An NPR story relating the run-up in oil prices to the need for fund managers to find investments to replace the no longer secure ones discredited by the mortgage-market meltdown raises several intriguing questions.

Obviously the creation of a new market bubble has, unlike the housing bubble, devastating consequences on the way up as well as on the way down.

But it is impossible for fund managers to do anything differently, it would seem. I am reminded of the dynamics that the '70s economic writer who used the "Adam Smith" pseudonym said of stock market tops: something to the effect of "The champagne glasses are tinkling, the caviar is being passed by butlers, and even though everyone knows that sometime before dawn the dark horsemen will come crashing through the glass doors and begin lopping off heads, it is a lovely party, and no one can bear to excuse themselves and make their way safely home."

His allegory sticks in the mind as econometric models do not. And it incorporates the element of self-delusion.

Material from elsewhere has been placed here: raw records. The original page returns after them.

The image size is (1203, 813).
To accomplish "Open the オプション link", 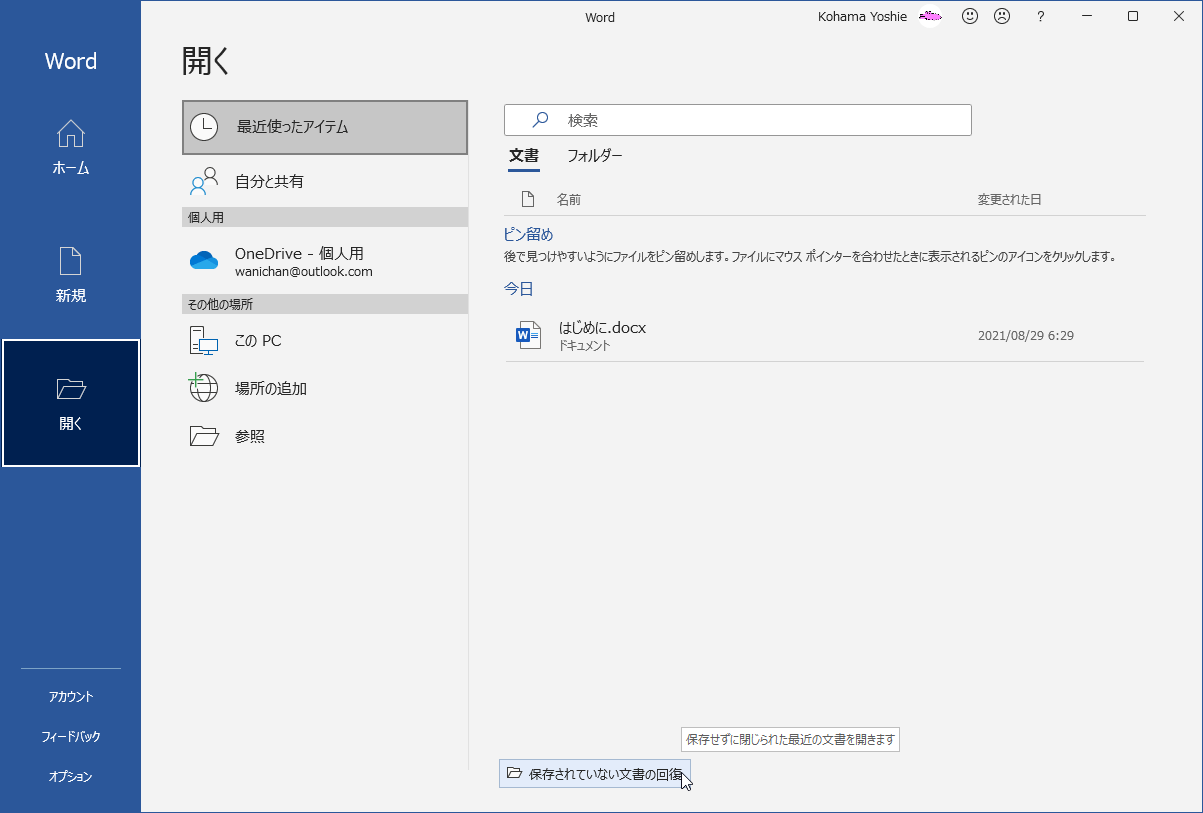I will 70,776.
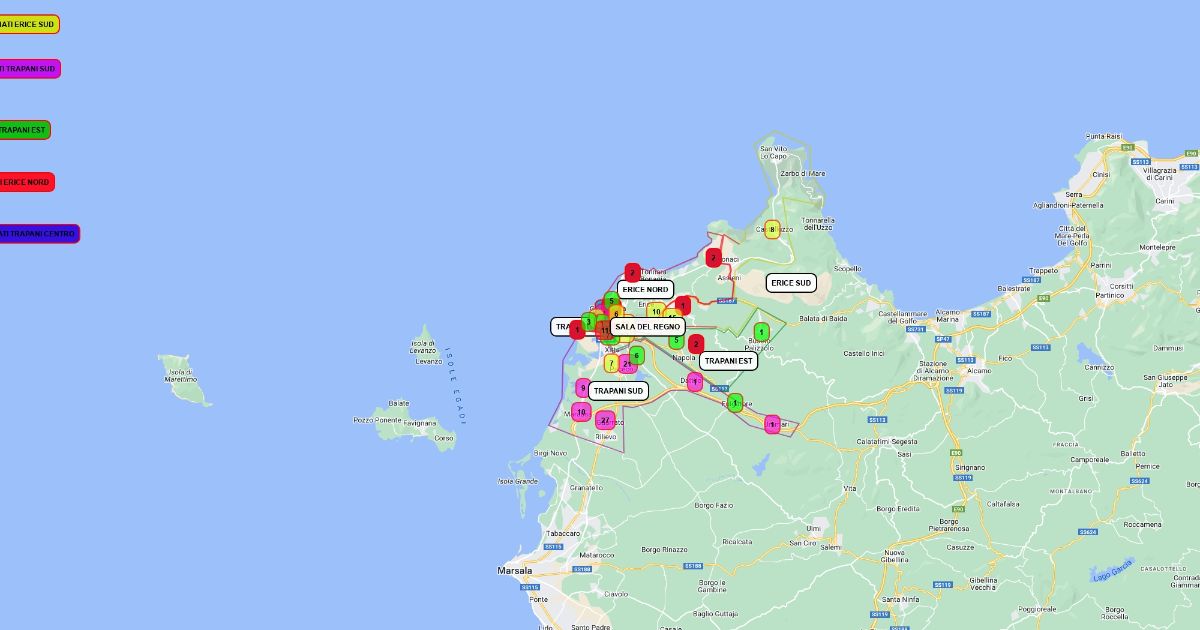1200x630 pixels.
Task: Click the red marker numbered 2 near Napola
Action: click(x=696, y=344)
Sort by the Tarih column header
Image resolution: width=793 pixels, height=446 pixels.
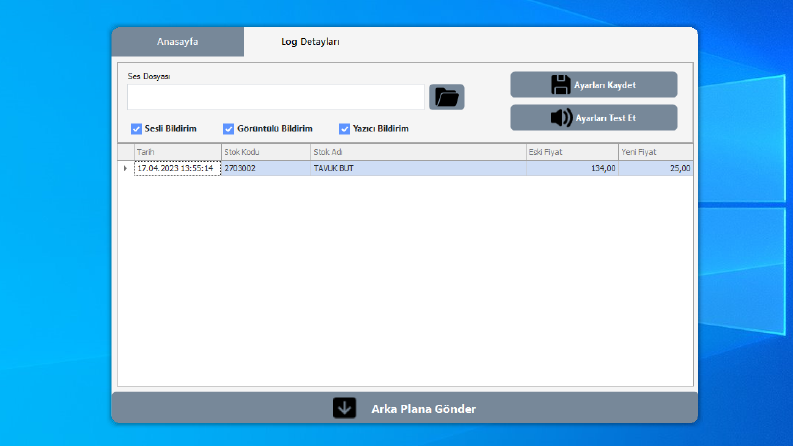178,152
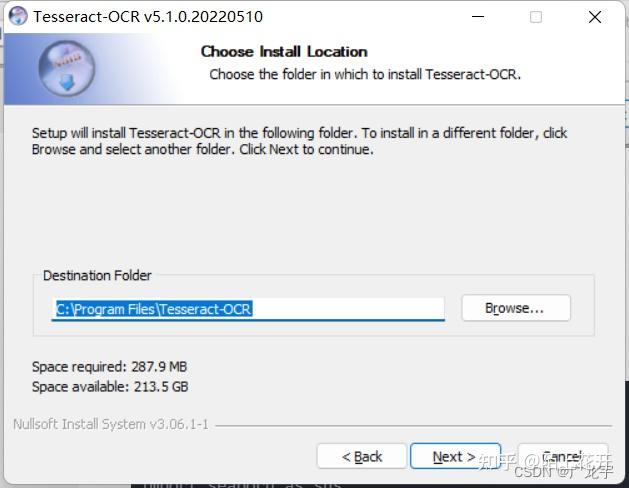This screenshot has width=629, height=488.
Task: Click the disabled maximize window icon
Action: coord(536,17)
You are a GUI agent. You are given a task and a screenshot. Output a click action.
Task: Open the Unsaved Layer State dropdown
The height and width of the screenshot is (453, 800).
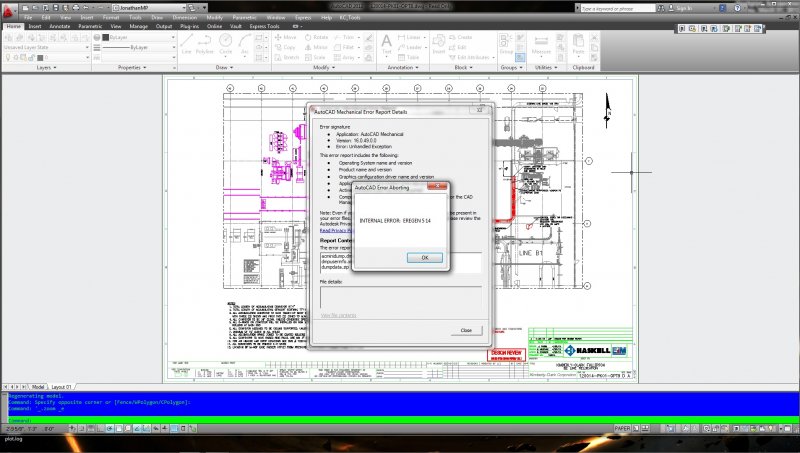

Self-delusion operates the other way, too; the chatterati of America are clearly shaping up for an apocalypse of the imagination, as witness Friday's New York Times commentary on the Whitney Biennial (the same work a few years earlier would have been taken as a rebuke to profligate habits rather than evidence of a new downscaling mentality) and the much-noted bleak metaphors of this year's fashion shows. Liz Hand, on the LJ community theinferior4, raised the same issue that occurred to me when I read the quote to the effect of "there will always be that one item that people will go without food in order to be able to buy": what would that item be for various of us?

I was intrigued that nobody who responded to that post said something like "The 25th anniversary edition of Little, Big." The answers included such things as art supplies, which seems unimaginative in a world in which outsider artists have regularly created masterworks with discarded shirt cardboards, pencil stubs, and bottles of nail polish.

I would have expected more answers bouncing between "antique paperweights" (like the glass-encased flower in Orwell's 1984 that serves as the emblem of the prospect that another world is possible) and "new novels by ***************"...assuming that no matter how bad things get, human beings need new visions of imaginative possibility to supplement the ones that have grown worn out with familiarity.

But that's just me. And I have my own delusions and seriously evident limits.